Dilution of unknown:
7459.2 ppm = 7459.2 mg in 1000ml
15 ppm = 1ml in 500ml = 0.2ml in 100m
Results:
From the calibration curve you can see that the unknown is 1.5 x 10-5M (15ppm). The results show that 0.2ml of the lead solution was diluted with 100ml water.
0.2ml in 100ml = 1ml in 500ml
So the solution was diluted by a factor of 500 which would calculate the concentration as:
15 x 500 = 7500 ppm
7500 ppm = 7500mg in 1000g
= 7.5g in 1000g
= 7.5gdm-3
moles = mass
Mr
= 7.5
207.2
= 0.036 moldm-3
Critical Discussion:
Gravametric Analysis:
Advantages – This method is fairly cost efficient, as no expensive equipment is used, and the procedure is fairly straight forwards and easily followed.
Disadvantages – It is very time consuming due to the heating and cooling of the solutions, and the solutions are made up by hand so there will be some human error.
EDTA Titration:
Advantages – This is a very simple procedure and fairly accurate as the burette can be measured to ±0.02ml, and many titrations can be carried out to obtain an accurate value. It is also a very cost efficient process as only a burette and a conical flask is required.
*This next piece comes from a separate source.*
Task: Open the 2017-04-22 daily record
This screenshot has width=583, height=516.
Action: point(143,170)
It is also a very quick and time efficient process.
Disadvantages – there would be human error due to the solutions being made up by hand.
Atomic Absorption:
Advantages – high precision can be obtained with this method due to the use of computerised equipment to analyse the solutions. It is also a fairly simple and fairly quick procedure.
Disadvantages – the accuracy is not great due to the human error when calculating and making up the dilutions. It is also quite expensive as of the use of the computerised equipment and absorbance spectrometer.
Spectrophotometry:
Advantages – This is a fairly quick and simple procedure and high precision can be obtained due to the values are measured by the UV/VIS spectrometer.
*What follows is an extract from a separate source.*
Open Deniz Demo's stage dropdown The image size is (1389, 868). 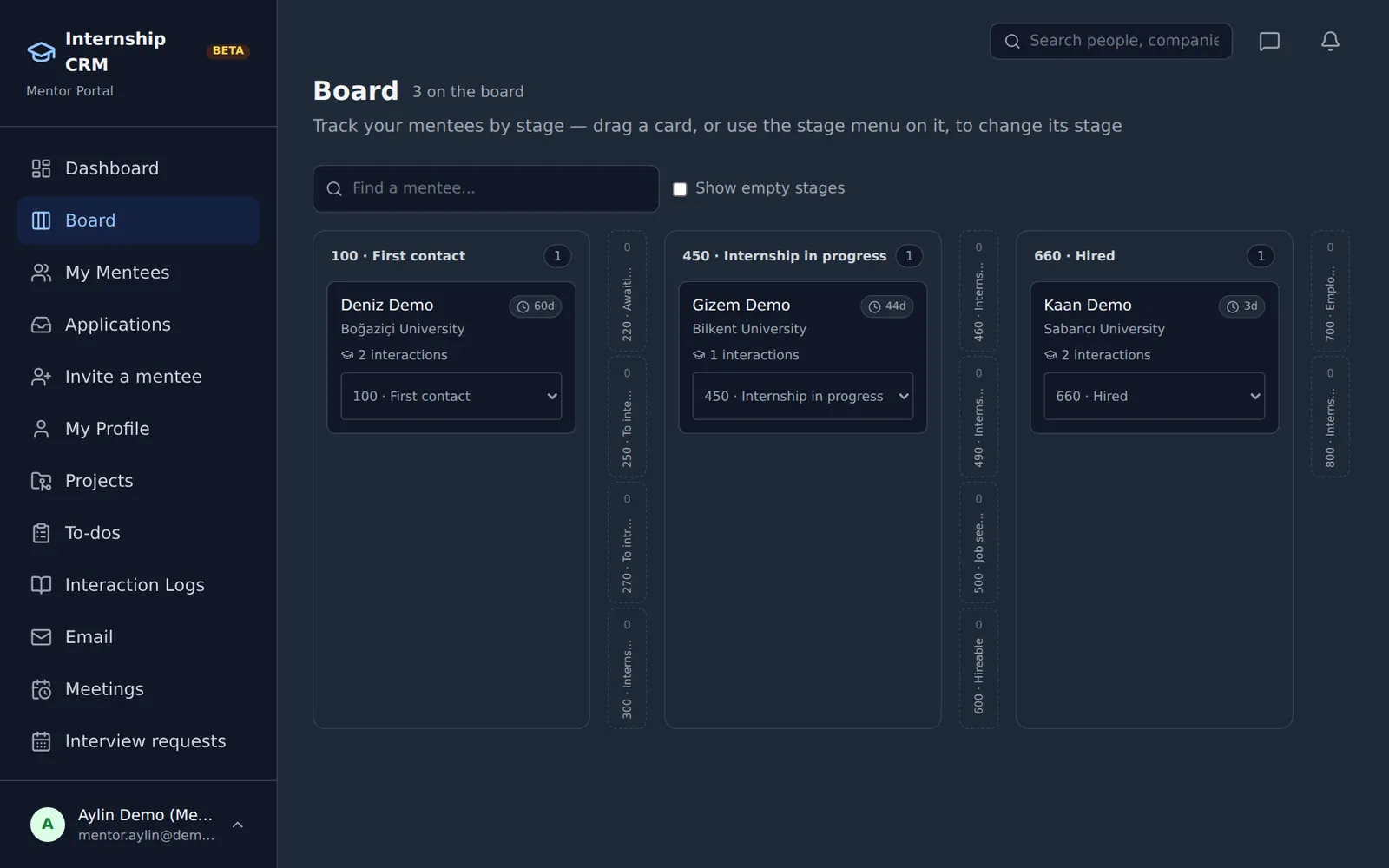point(451,396)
Disadvantages – The accuracy is not great as there is a lot of human error due to the calculations and measurements of dilutions.
Conclusion:
In my opinion I would say the best method is the EDTA titration as it is very cost efficient and the procedure is very simple and straightforward. The procedure is also very quick and although the solutions are made up by hand the human error is minimal as there are few measurements to make compared with the other methods.